Task material |
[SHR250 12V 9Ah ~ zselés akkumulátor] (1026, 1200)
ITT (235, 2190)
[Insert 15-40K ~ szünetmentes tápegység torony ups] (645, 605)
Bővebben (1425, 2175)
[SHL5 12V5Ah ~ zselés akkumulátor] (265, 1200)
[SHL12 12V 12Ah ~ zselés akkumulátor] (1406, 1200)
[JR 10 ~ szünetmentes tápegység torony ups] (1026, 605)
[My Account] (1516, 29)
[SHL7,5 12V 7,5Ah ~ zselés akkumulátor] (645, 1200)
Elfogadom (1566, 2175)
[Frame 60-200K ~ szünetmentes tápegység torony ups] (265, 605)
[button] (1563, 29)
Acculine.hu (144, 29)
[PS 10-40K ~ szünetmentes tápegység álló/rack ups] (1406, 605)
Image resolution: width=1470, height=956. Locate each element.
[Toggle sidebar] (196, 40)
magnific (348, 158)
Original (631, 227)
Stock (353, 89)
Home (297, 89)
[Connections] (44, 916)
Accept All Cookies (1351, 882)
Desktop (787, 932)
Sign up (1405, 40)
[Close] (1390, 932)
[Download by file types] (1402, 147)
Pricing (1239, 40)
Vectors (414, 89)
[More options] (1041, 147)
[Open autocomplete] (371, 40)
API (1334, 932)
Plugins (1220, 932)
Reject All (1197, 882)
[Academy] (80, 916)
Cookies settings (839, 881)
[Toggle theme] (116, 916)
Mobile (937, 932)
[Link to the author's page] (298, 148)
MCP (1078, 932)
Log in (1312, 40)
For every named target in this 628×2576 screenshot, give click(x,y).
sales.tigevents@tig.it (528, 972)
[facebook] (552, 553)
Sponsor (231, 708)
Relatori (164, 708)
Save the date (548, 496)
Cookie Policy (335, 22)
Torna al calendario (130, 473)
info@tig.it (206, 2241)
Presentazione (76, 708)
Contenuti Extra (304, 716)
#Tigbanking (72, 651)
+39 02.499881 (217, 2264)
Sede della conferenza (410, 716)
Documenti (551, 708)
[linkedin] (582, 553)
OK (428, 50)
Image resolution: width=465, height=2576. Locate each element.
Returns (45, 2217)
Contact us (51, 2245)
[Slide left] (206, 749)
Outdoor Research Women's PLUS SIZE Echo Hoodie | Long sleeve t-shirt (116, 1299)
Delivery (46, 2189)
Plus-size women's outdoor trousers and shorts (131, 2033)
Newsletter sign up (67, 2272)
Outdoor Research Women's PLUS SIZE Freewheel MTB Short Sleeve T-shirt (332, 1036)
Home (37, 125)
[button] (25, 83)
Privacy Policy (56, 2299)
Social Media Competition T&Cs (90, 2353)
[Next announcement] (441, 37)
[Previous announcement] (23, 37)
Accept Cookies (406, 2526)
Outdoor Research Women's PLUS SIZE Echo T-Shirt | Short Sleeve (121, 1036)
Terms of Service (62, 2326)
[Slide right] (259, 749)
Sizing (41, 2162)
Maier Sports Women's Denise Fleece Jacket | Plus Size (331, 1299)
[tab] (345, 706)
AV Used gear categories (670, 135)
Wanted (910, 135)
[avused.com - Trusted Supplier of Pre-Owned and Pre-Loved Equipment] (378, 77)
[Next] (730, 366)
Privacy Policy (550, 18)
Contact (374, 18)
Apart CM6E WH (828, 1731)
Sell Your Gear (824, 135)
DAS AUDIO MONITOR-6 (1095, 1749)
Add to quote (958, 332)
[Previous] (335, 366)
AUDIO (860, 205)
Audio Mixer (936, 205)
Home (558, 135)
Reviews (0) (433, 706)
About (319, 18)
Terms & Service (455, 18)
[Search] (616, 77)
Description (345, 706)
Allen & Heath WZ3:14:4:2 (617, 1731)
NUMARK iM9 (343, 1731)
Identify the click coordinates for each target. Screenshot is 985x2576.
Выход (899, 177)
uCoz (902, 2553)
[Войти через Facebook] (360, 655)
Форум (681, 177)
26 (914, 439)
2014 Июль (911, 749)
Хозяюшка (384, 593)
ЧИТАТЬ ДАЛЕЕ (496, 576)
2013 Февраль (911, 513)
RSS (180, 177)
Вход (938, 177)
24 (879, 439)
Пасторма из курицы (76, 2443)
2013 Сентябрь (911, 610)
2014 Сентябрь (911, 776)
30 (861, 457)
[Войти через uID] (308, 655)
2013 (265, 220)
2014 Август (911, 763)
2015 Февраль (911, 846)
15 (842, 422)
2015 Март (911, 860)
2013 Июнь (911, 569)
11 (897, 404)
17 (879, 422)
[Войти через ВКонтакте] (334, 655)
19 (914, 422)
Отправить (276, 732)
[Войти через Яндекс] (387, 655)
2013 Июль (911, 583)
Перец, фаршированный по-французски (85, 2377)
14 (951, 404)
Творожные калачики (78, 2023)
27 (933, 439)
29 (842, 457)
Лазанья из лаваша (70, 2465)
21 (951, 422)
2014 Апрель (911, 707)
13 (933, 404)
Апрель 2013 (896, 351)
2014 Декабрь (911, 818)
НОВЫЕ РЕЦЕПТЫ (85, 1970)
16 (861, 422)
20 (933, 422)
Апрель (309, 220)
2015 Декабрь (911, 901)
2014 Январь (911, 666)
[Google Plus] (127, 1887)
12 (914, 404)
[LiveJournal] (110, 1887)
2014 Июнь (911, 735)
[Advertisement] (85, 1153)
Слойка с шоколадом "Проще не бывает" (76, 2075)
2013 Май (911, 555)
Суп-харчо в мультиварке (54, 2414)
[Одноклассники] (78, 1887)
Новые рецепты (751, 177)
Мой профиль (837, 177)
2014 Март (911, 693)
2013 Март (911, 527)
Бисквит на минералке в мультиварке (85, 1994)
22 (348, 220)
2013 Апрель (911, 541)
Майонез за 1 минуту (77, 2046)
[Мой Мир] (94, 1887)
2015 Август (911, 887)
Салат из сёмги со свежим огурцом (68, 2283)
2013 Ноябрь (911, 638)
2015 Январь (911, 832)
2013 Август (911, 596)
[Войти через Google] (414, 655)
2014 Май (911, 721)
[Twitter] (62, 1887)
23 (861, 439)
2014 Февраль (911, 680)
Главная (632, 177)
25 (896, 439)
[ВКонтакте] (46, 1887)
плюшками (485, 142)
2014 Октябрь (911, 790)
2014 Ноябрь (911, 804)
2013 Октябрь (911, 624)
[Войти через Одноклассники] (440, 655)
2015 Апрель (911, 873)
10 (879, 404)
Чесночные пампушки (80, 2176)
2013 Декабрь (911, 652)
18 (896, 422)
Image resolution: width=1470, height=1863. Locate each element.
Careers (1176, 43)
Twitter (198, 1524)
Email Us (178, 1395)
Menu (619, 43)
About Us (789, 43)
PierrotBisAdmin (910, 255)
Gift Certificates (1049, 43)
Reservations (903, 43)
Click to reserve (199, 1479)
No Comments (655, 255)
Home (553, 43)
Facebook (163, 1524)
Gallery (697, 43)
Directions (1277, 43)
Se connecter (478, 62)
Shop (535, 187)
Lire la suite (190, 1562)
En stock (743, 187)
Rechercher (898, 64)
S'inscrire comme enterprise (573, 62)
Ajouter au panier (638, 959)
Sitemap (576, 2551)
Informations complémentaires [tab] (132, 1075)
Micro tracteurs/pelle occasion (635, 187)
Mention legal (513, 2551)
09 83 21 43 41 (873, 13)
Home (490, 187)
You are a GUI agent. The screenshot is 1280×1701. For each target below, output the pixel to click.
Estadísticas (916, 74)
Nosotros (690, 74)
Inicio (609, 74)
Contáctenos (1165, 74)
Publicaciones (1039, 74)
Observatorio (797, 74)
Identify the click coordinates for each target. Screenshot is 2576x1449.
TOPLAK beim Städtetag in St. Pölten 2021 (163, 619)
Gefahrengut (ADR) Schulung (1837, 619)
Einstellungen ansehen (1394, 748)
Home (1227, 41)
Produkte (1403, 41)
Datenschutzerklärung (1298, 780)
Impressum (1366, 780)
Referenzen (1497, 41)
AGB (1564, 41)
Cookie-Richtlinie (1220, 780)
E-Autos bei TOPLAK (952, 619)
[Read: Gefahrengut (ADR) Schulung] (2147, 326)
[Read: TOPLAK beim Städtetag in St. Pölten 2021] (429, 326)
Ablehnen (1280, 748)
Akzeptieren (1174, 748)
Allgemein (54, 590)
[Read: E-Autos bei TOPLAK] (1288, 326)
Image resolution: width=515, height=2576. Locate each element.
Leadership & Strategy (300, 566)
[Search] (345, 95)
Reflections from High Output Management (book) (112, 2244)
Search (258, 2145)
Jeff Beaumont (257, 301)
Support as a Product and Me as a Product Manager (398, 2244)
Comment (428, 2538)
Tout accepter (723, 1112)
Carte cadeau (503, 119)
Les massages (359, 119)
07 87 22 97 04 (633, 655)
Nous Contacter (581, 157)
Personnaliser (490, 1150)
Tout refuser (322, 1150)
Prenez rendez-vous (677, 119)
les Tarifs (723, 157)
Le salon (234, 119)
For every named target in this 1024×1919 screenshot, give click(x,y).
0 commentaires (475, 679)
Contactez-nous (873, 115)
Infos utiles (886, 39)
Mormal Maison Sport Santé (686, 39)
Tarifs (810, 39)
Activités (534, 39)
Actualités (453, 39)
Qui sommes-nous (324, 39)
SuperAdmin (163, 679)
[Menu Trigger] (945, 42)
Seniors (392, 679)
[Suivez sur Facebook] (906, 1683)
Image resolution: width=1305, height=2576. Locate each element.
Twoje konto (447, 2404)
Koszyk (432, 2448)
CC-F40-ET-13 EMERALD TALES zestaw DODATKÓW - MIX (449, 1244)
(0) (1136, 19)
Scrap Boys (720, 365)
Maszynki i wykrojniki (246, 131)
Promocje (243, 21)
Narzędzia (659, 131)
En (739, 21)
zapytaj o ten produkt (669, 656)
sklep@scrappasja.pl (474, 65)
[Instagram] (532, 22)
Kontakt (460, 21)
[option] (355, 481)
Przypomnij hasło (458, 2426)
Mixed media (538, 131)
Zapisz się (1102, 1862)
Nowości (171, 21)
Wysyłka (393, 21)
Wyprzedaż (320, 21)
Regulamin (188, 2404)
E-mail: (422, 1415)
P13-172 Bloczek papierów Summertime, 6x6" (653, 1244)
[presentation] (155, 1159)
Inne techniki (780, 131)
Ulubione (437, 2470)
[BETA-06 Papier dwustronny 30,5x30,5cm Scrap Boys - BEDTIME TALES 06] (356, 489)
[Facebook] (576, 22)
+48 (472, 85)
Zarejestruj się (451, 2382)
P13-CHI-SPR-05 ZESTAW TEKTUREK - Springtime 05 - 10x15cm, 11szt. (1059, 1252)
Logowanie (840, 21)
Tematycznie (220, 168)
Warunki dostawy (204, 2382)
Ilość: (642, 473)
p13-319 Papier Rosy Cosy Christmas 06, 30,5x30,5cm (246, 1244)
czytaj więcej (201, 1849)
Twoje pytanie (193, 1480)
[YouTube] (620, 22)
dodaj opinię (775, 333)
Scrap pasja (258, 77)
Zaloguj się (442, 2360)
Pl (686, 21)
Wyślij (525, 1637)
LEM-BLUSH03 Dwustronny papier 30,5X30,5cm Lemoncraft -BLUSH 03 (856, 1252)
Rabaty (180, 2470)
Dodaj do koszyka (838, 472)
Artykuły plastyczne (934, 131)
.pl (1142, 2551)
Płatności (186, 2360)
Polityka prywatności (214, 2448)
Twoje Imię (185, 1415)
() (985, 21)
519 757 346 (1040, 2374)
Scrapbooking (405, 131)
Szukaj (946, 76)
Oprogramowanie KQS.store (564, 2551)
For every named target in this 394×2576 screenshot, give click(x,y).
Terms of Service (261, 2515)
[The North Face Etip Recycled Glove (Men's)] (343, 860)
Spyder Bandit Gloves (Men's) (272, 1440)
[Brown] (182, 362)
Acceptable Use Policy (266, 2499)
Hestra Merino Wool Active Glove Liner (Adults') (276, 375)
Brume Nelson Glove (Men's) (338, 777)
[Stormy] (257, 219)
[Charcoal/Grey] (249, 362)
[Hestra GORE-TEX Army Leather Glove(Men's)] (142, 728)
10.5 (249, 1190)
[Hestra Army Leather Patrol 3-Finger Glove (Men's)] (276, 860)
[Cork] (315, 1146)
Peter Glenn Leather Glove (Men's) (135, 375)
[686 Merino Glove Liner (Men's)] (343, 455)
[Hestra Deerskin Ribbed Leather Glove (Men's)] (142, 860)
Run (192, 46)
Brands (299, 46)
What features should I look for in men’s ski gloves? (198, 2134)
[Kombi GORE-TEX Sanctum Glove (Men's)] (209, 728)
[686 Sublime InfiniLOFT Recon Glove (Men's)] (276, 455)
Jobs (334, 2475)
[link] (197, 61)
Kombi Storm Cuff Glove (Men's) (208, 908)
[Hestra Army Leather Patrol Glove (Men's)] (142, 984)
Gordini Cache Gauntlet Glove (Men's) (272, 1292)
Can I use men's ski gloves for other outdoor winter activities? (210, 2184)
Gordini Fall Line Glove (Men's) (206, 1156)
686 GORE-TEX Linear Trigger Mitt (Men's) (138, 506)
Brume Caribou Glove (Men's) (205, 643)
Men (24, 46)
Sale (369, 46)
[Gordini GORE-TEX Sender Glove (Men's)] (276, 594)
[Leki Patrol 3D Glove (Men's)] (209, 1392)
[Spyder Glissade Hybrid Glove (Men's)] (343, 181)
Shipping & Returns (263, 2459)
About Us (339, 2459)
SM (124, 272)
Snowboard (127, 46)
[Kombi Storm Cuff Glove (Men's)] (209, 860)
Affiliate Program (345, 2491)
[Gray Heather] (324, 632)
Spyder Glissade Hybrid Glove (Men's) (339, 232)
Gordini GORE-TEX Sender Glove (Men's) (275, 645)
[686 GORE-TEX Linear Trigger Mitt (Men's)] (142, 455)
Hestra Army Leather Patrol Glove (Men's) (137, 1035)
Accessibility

Task statement |
Your task is to transcribe, with no changes, only the lines of the listing above that lie between the line holding "info@tig.it (206, 2241)" and the line holding "2015 Март (911, 860)", inclusive.

Answer box |
info@tig.it (206, 2241)
Presentazione (76, 708)
Contenuti Extra (304, 716)
#Tigbanking (72, 651)
+39 02.499881 (217, 2264)
Sede della conferenza (410, 716)
Documenti (551, 708)
[linkedin] (582, 553)
OK (428, 50)
Image resolution: width=465, height=2576. Locate each element.
Returns (45, 2217)
Contact us (51, 2245)
[Slide left] (206, 749)
Outdoor Research Women's PLUS SIZE Echo Hoodie | Long sleeve t-shirt (116, 1299)
Delivery (46, 2189)
Plus-size women's outdoor trousers and shorts (131, 2033)
Newsletter sign up (67, 2272)
Outdoor Research Women's PLUS SIZE Freewheel MTB Short Sleeve T-shirt (332, 1036)
Home (37, 125)
[button] (25, 83)
Privacy Policy (56, 2299)
Social Media Competition T&Cs (90, 2353)
[Next announcement] (441, 37)
[Previous announcement] (23, 37)
Accept Cookies (406, 2526)
Outdoor Research Women's PLUS SIZE Echo T-Shirt | Short Sleeve (121, 1036)
Terms of Service (62, 2326)
[Slide right] (259, 749)
Sizing (41, 2162)
Maier Sports Women's Denise Fleece Jacket | Plus Size (331, 1299)
[tab] (345, 706)
AV Used gear categories (670, 135)
Wanted (910, 135)
[avused.com - Trusted Supplier of Pre-Owned and Pre-Loved Equipment] (378, 77)
[Next] (730, 366)
Privacy Policy (550, 18)
Contact (374, 18)
Apart CM6E WH (828, 1731)
Sell Your Gear (824, 135)
DAS AUDIO MONITOR-6 (1095, 1749)
Add to quote (958, 332)
[Previous] (335, 366)
AUDIO (860, 205)
Audio Mixer (936, 205)
Home (558, 135)
Reviews (0) (433, 706)
About (319, 18)
Terms & Service (455, 18)
[Search] (616, 77)
Description (345, 706)
Allen & Heath WZ3:14:4:2 (617, 1731)
NUMARK iM9 (343, 1731)
Identify the click coordinates for each target. Screenshot is 985x2576.
Выход (899, 177)
uCoz (902, 2553)
[Войти через Facebook] (360, 655)
Форум (681, 177)
26 (914, 439)
2014 Июль (911, 749)
Хозяюшка (384, 593)
ЧИТАТЬ ДАЛЕЕ (496, 576)
2013 Февраль (911, 513)
RSS (180, 177)
Вход (938, 177)
24 (879, 439)
Пасторма из курицы (76, 2443)
2013 Сентябрь (911, 610)
2014 Сентябрь (911, 776)
30 (861, 457)
[Войти через uID] (308, 655)
2013 (265, 220)
2014 Август (911, 763)
2015 Февраль (911, 846)
15 (842, 422)
2015 Март (911, 860)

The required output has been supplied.